Zoltar data model¶

This page documents how Zoltar represents forecast data, and the various types of predictions that are supported. Each forecast is made for a particular time zero in the project, and contains some number of predictions, one or more for each combination of the project's units and targets. Zoltar supports the following eight prediction types, which we've found covers many forecasting applications. All predictions must pass a number of validity checks as documented in Validation. Each section has an example as represented in Zoltar's JSON format which was taken from the "Docs Example Project" demo project.

Overview¶

(Please refer to the diagram below. Note that it does not contain the quantile, mean, median, and mode prediction types.) A forecast is made up of metadata (the model that made the forecast, the time zero for the forecast, and the forecast's date of submission) plus the forecast's data as a set of predictions.

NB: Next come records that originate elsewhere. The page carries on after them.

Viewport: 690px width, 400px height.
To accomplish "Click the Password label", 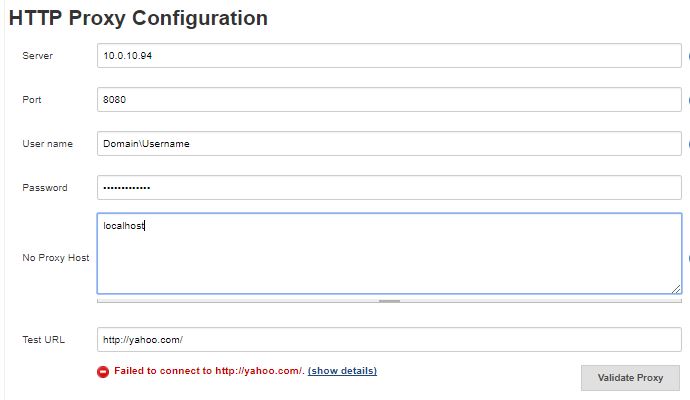I will coord(45,188).
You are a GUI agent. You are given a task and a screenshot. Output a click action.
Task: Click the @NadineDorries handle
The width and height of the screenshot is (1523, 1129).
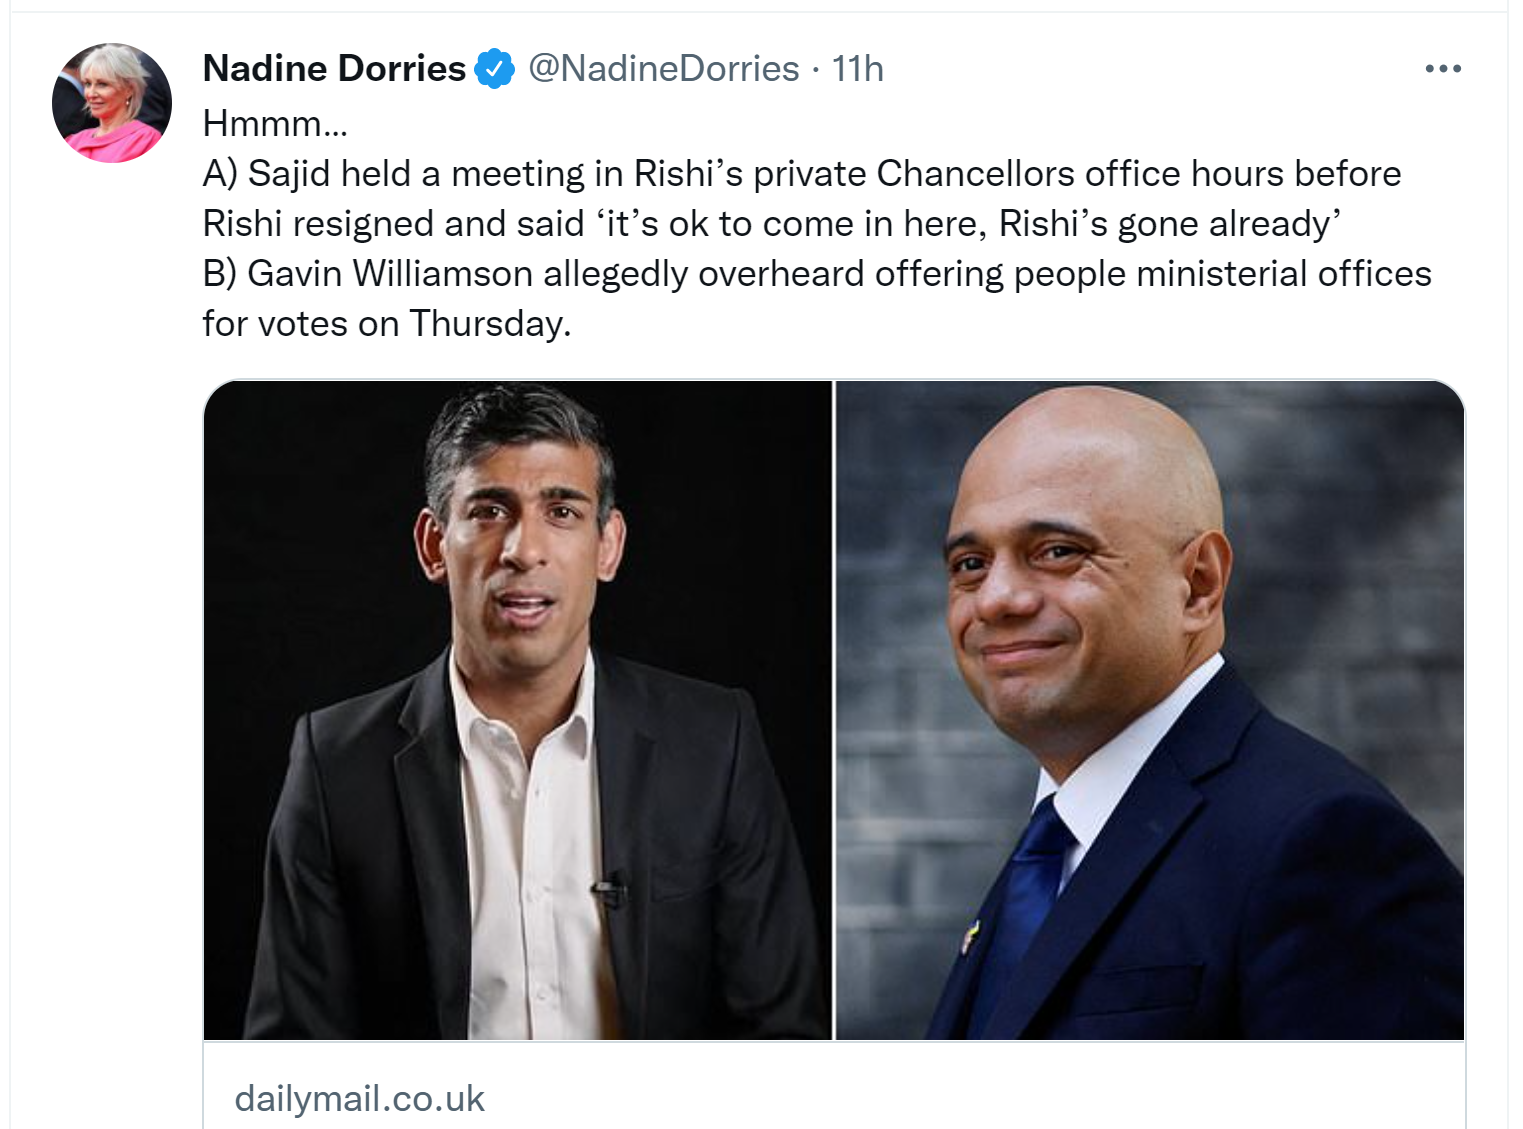664,69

Each prediction is a collection of one or more prediction elements specific to one target and unit. Each prediction element is of a particular type (or "class") (point, named, bin, sample, quantile, mean, median, and mode as described below).

Predictions Diagram

Point predictions¶

Point predictions represent a single value. See here for details. In this example we see a prediction of 2.1 for the unit "loc1" and target "pct next week". Note that, like all predictions, the data type (in this case the float 2.1) must match the target's data type. (In this case it does; "pct next week" is a discrete target.)

{"unit": "loc1",
  "target": "pct next week",
  "class": "point",
  "prediction": {
    "value": 2.1
  }
}

Named distributions¶

Named distributions represent distributions like normal, log normal, gamma, etc. See here for details. Here is an example in which a normal distribution ("norm" is the abbreviation) is specified for unit "loc1" and target "pct next week". Named predictions support up to three parameters (named "param1", "param2", and "param3") depending on the family. Here the normal distribution requires two parameters: mean ("param1") and sd ("param2"). "param3" is unused and not listed.

{"unit": "loc1",
  "target": "pct next week",
  "class": "named",
  "prediction": {
    "family": "norm",
    "param1": 1.1,
    "param2": 2.2
  }
}

Bin distributions¶

Bin distributions represent binned distribution defined by inclusive lower bounds for each bin. See here for details. Example:

{"unit": "loc2",
  "target": "pct next week",
  "class": "bin",
  "prediction": {
    "cat": [1.1, 2.2, 3.3],
    "prob": [0.3, 0.2, 0.5]
  }
}

Sample distributions¶

Sample distributions represent samples taken for the unit and target. Here's an example:

{"unit": "loc3",
  "target": "pct next week",
  "class": "sample",
  "prediction": {
    "sample": [2.3, 6.5, 0.0, 10.0234, 0.0001]
  }
}

Quantile distributions¶

Quantile distributions represent quantiles of the predictive distribution. For example:

{"unit": "loc2",
  "target": "pct next week",
  "class": "quantile",
  "prediction": {
    "quantile": [0.025, 0.25, 0.5, 0.75, 0.975],
    "value": [1.0, 2.2, 2.2, 5.0, 50.0]
  }
}

Mean, median, and mode predictions¶

These three types are expressed similar to point predictions above, except the class name varies. All validations and constraints that apply to point also apply to these three. Here's the point example from above, but with the mean class:

{"unit": "loc1",
  "target": "pct next week",
  "class": "mean",
  "prediction": {
    "value": 2.1
  }
}